DIRECTIONS:
A. Please list every percentage figure that appears in the GDP report.
B. Rewrite the GDP report from "The US economy" through "pace of 6.3%.", substituting "gross domestic product" for "GDP".

The US economy shrank at an annual pace of 5.7% in the first quarter, a less severe drop than initially reported but still the second-biggest quarterly decline in 27 years, according to the US Commerce Department.
Economists expect a drop in GDP this quarter as well, although not as sharp as in the first three months of the year. Last month, the government initially reported that GDP -- the broadest measure of the nation's economic activity -- fell at an annual rate of 6.1%.
The first quarter of 2009 marked the third quarter in a row that the economy has contracted. It was the second worst drop in the measure since the early 1980s -- behind only the fourth quarter of 2008, when GDP plunged at an annual pace of 6.3%.
Much of the revision in first-quarter GDP was attributed to a lower reading in business inventories, as sales of domestic products were unchanged at a 3.4% annual rate of decline.
In the first quarter, spending by individuals was revised lower to a rate of 1.5% growth, down from the initially reported 2.2% rate. Residential investment plunged by 38.7% in the quarter. The recession has cut into demand for goods and services. Unemployment, which reached a 25-year high of 8.9% in April, has caused anxious consumers to cut back.
Other economic reports Friday showed confidence among US consumers rose this month to the highest level since September, while business activity shrank at a faster pace than forecast as the auto slump rippled through the economy.
The Reuters/University of Michigan final index of consumer sentiment increased to 68.7, higher than anticipated, from 65.1 in April. The Institute for Supply Management-Chicago Inc. said its business barometer decreased to 34.9 from 40.1 in April; readings below 50 signal a contraction.

DATASET EXTRACT:
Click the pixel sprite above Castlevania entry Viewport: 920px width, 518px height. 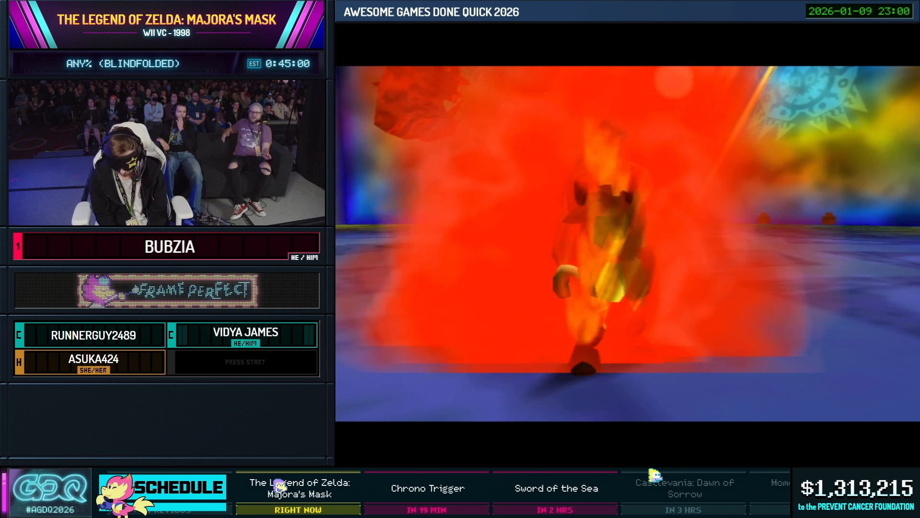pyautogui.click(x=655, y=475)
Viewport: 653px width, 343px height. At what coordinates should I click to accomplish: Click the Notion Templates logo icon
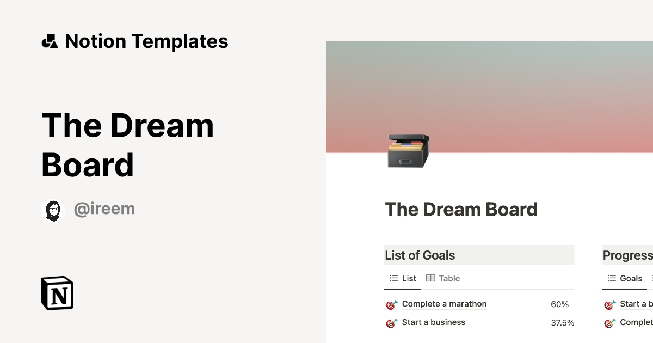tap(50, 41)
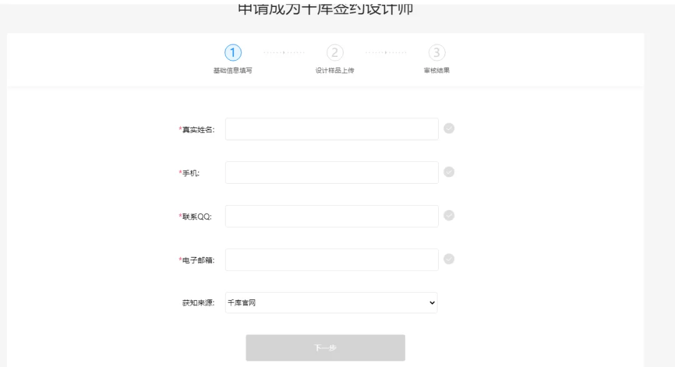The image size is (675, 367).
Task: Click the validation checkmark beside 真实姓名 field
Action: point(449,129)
* * *
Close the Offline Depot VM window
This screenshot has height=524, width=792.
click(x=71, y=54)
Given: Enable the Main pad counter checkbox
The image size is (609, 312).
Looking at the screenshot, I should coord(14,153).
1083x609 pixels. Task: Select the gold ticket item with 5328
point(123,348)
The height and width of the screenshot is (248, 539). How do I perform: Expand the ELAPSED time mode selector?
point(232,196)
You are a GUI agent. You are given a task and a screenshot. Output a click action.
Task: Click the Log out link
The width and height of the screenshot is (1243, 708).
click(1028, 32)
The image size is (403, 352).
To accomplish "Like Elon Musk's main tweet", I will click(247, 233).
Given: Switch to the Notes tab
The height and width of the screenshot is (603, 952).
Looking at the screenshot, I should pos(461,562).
...
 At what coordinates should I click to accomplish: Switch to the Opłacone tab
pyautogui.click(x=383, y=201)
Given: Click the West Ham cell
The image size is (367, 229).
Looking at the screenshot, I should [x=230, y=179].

TASK RESULTS:
A. 5.7%, 6.1%, 6.3%, 3.4%, 1.5%, 2.2%, 38.7%, 8.9%

B.
The US economy shrank at an annual pace of 5.7% in the first quarter, a less severe drop than initially reported but still the second-biggest quarterly decline in 27 years, according to the US Commerce Department.
Economists expect a drop in gross domestic product this quarter as well, although not as sharp as in the first three months of the year. Last month, the government initially reported that gross domestic product -- the broadest measure of the nation's economic activity -- fell at an annual rate of 6.1%.
The first quarter of 2009 marked the third quarter in a row that the economy has contracted. It was the second worst drop in the measure since the early 1980s -- behind only the fourth quarter of 2008, when gross domestic product plunged at an annual pace of 6.3%.